Jadi mulai sekarang, cintailah diri sendiri dan lingkungan anda untuk mendapatkan feedback positif. Jangan banyak ngedumel dan mengeluh. Berusahalah untuk berpikir positif dan mencintai kehidupan anda. Tak apa jika anda bipolar, skizofrenia, gangguan panik, atau apapun itu. Cintai diri anda dan hidup anda. Maka gelombang cinta anda itu akan memperbaiki alam bawah sadar, emosi, dan perasaan anda secara otomatis..

# Jangan Adalah Ancaman



Maksudnya disini, adalah kata "jangan" yang bisa menjadi ancaman bagi kita sendiri.Otak kita mengenal kata-kata yang positif dan negatif. Tapi tidak mengenal kata jangan. Jadi disaat mood anda sedang kacau lalu ingin meyakinkan diri anda sendiri, hindari kata "jangan". Misalnya, "Wah mood gw kayaknya lagi down nih.. Please jangan kambuh.. Jangan kambuh.." Saat kita mengatakannya, otak kita justru membaca kata "kambuh" karena otak tidak mengenal kata "jangan". Sebaiknya, ucapkan "Semoga gw jadi tenang, sehat, terkontrol.." Seperti itu contohnya. 

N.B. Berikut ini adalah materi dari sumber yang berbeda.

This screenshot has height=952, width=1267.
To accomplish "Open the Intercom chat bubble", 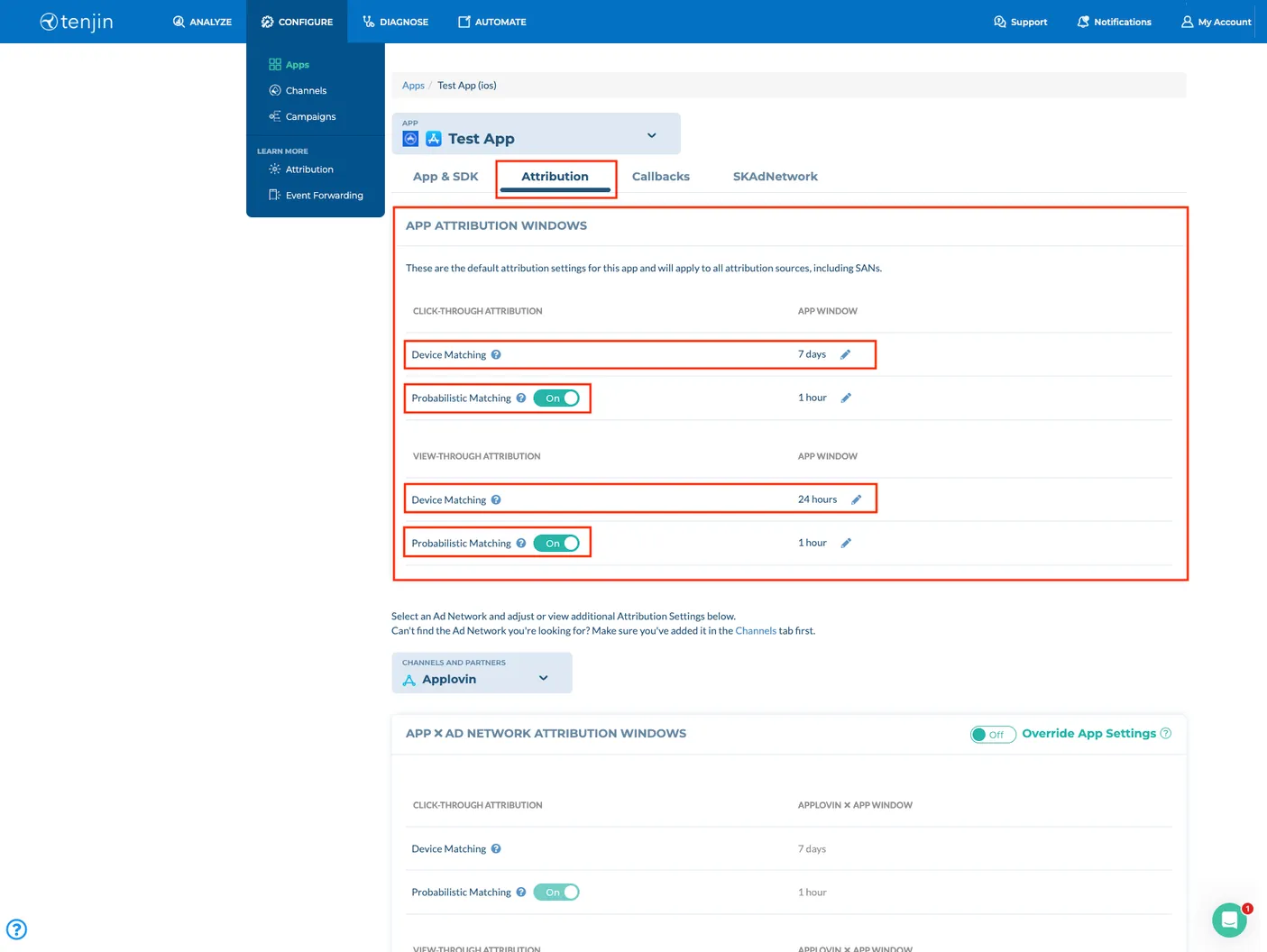I will coord(1228,920).
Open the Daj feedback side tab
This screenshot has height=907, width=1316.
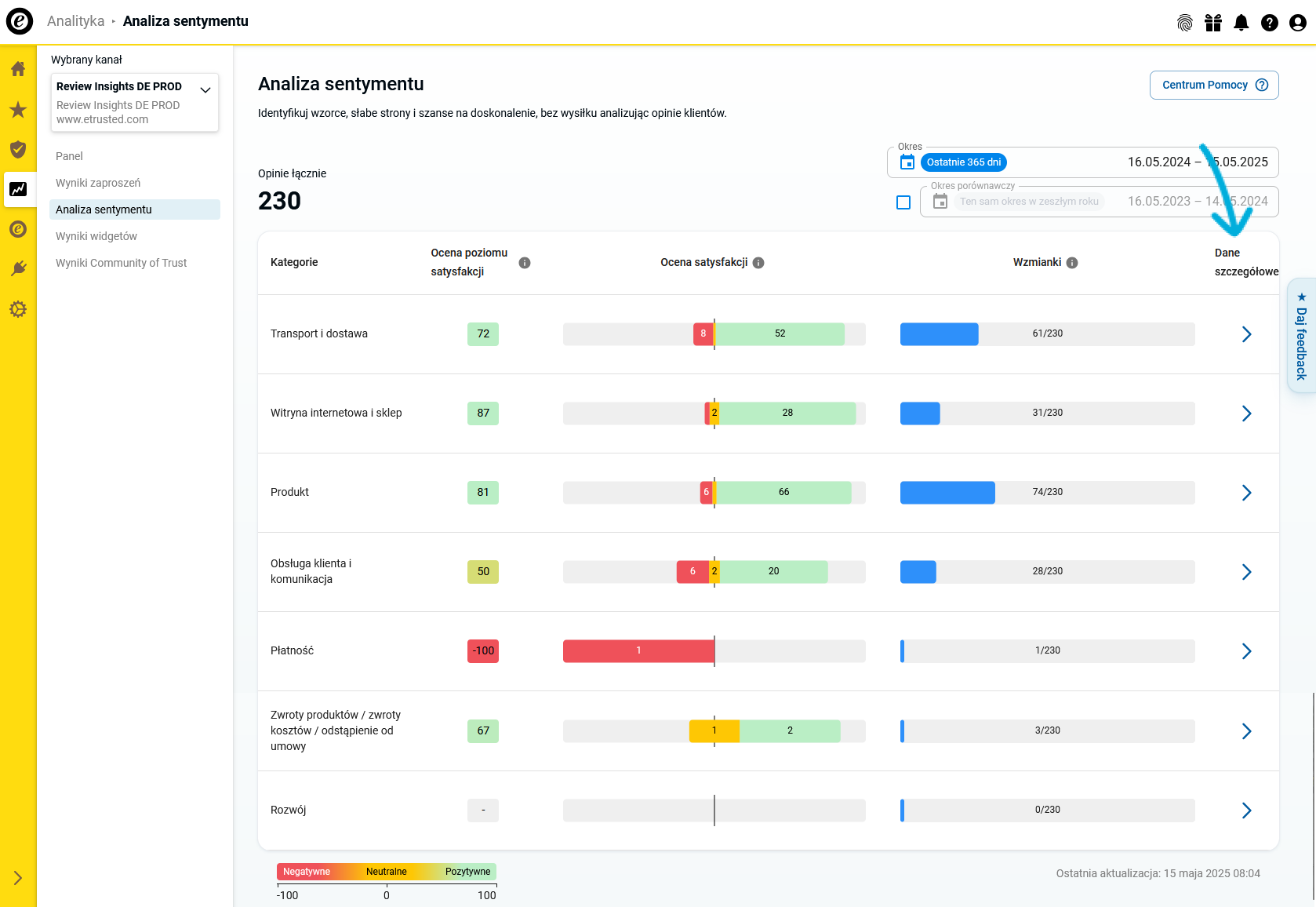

Sama halnya dengan seorang ibu yang mendidik anaknya. Disaat sang ibu mengatakan "Jangan pulang malam, jangan pergi jauh-jauh.." otak sang anak dengan otomatis memprogram untuk berkeinginan menjadi pulang malam dan pergi jauh-jauh. Ya, karena otak kita tak mengenal kata "jangan". Selain kata "jangan" hindari juga kata "tidak". Pokoknya, ganti jangan gelisah menjadi tenang, nggak resah menjadi terkontrol, tidak kambuh menjadi sehat. Ucapkan kata tenang, terkontrol, sehat berulang-ulang kapanpun dimanapun agar otak kita terprogam menjadi seperti kata yang kita ucapkan.